Multinucleate Cell Angiohistiocytoma

Multinucleate cell angiohistiocytoma (MCAH) is a rare benign, soft-tissue tumor first described in 1985 by Smith and Jones¹ that presents clinically as erythematous to violaceous papules most commonly affecting females on the dorsal aspect of the hands and face.² Multinucleate cell angiohistiocytoma is histologically characterized by vascular and histiocytic proliferations with dermal fibrosis. Few cases have been reported of lesions affecting the lower extremities. We report a case of MCAH affecting the legs.

Case Report

An 83-year-old white man with a history of basal cell carcinoma presented for evaluation of grouped, well-circumscribed, soft, red-violet, painless papules on the right anterior thigh that had been present for 8 months (Figure 1A). A review of symptoms was negative for immunologic, respiratory, and hematologic changes. The patient’s medical history also was remarkable for prostate cancer treated with radiation 18 years prior as well as right hip and left knee implants. The initial clinical impression was Kaposi sarcoma or a granulomatous disorder.

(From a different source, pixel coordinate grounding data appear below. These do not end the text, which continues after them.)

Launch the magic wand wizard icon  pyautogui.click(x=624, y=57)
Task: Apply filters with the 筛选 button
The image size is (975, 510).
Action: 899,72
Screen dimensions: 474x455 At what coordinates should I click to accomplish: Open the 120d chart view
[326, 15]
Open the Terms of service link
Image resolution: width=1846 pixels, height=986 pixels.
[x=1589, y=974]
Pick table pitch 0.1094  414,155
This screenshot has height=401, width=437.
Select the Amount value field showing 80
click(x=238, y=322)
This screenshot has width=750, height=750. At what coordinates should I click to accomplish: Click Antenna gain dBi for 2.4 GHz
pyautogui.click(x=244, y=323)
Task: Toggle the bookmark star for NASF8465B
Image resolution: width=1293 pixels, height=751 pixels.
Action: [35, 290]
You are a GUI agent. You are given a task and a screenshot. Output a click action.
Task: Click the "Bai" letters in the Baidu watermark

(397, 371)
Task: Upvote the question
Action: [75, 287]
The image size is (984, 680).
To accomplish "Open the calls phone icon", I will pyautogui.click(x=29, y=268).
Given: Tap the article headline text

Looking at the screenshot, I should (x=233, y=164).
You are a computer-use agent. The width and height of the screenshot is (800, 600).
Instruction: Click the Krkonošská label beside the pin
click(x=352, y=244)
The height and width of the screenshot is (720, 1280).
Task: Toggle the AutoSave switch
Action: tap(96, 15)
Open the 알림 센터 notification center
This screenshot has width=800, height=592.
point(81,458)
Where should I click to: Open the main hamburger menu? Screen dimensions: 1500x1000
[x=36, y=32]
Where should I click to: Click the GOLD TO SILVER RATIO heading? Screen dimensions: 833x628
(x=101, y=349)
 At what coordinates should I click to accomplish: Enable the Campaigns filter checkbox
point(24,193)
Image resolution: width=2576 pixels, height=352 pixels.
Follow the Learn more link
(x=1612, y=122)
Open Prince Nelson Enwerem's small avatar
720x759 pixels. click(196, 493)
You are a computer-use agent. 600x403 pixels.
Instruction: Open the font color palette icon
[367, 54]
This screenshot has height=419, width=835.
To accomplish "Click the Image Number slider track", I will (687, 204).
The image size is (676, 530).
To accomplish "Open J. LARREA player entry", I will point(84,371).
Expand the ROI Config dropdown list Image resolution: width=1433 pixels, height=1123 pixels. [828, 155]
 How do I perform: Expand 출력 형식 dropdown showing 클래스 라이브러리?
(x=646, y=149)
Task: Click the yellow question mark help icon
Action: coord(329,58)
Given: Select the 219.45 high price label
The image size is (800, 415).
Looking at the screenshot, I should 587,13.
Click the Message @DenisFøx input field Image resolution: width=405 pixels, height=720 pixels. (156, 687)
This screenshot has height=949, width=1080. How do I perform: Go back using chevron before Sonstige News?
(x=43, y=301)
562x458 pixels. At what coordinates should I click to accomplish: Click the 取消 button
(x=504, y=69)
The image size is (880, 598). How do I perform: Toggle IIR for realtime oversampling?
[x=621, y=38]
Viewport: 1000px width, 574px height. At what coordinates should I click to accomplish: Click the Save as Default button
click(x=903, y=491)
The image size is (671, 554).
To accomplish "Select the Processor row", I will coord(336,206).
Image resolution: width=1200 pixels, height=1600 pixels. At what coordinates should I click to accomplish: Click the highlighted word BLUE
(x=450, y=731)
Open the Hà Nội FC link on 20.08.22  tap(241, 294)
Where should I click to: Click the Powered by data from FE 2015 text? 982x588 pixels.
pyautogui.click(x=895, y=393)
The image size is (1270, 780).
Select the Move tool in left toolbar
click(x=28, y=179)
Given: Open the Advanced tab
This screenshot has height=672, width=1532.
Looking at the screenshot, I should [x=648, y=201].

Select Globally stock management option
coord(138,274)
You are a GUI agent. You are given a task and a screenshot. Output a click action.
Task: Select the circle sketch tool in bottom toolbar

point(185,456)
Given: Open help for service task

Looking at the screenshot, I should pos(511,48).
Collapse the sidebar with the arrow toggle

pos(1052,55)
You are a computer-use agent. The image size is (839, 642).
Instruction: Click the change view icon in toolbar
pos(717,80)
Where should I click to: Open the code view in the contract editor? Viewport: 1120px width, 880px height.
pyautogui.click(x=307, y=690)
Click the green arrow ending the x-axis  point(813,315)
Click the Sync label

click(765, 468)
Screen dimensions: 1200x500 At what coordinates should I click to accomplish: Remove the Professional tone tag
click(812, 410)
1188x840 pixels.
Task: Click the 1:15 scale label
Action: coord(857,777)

Histopathologic evaluation of a deep shave biopsy initially determined the lesion to be scar tissue without other pathologic findings. The patient returned to the clinic 12 months later for a complete skin examination given his history of skin cancer. Compared to clinical photographs taken a year prior, new violaceous papules were noted on the right thigh (Figure 1B) and left calf. Furthermore, there was no recurrence of the lesion at the prior biopsy site. Shave biopsies of the papules on the right thigh and left calf demonstrated similar histologic findings to each other. There was a mild increase in the number of small blood vessels in the superficial dermis (Figure 2A). A mild perivascular lymphocytic infiltrate surrounded some of these blood vessels. The endothelial cells had small nuclei with no evidence of nuclear pleomorphism. Careful examination of the interstitial dermis revealed scattered multinucleate cells with angulated cytoplasm (Figure 2B). Immunostaining for CD31 and human herpesvirus 8 were negative, excluding an infiltrative vascular tumor and Kaposi sarcoma, respectively. The diagnosis of MCAH was made based on the histopathologic findings.

Figure 1. Multinucleate cell angiohistiocytoma at initial visit presenting as grouped, well-circumscribed, soft, red-violet, painless papules on the right anterior thigh (A), with new lesions noted on the right thigh at 1-year follow-up.

Figure 2. Histologic evaluation of multinucleate cell angiohistiocytoma demonstrated an increased number of small blood vessels in the superficial dermis (A) and large angulated multinucleate cells (B)(both H&E, original magnifications ×40 and ×100).

At 1-year follow-up, the condition was stable with no gross changes in the lesions based on prior photographs. Once again, there was no recurrence of the excised lesions at both biopsy sites.